[Stored records]
- - - -
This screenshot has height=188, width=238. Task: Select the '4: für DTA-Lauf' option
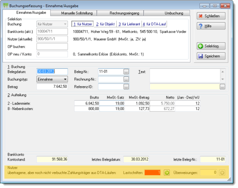[154, 24]
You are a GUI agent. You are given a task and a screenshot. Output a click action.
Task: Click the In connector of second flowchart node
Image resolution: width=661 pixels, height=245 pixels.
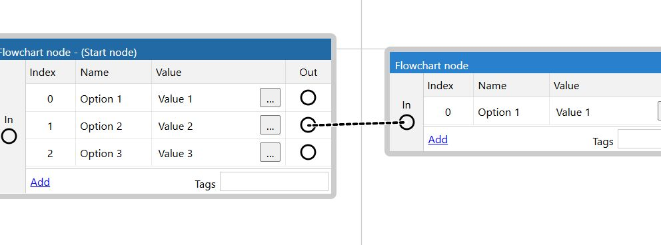[x=406, y=122]
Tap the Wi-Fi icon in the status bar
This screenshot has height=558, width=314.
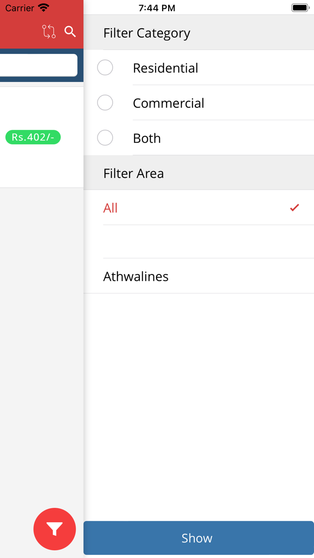coord(43,7)
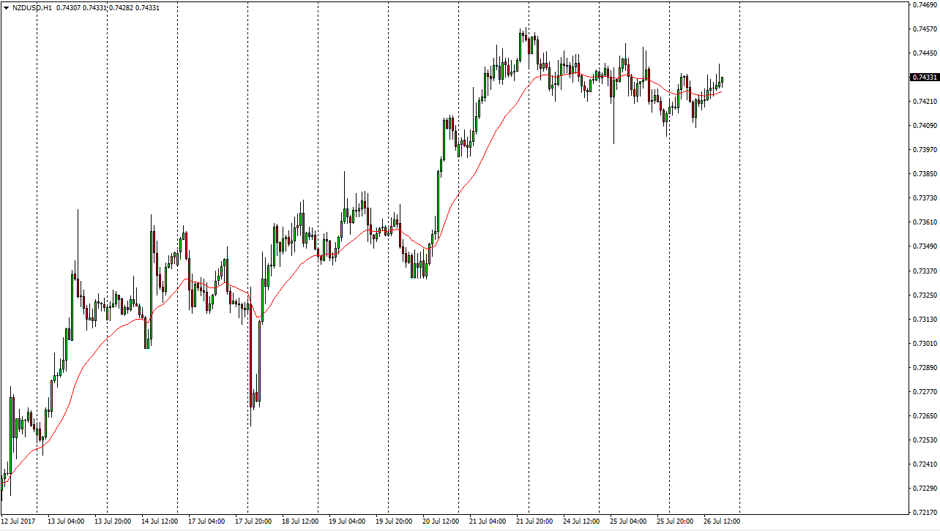Click the 21 Jul 20:00 time label
Screen dimensions: 940x531
tap(534, 521)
- - - -
Exercise brief:
Output only these lines, word for word: the line containing "Tap the Wi-Fi icon in the status bar" and every line after it through the last line of the data. Omit the pictures.

Response box:
Tap the Wi-Fi icon in the status bar
This screenshot has height=558, width=314.
coord(43,7)
Click the 21 Jul 20:00 time label
Screen dimensions: 940x531
tap(534, 521)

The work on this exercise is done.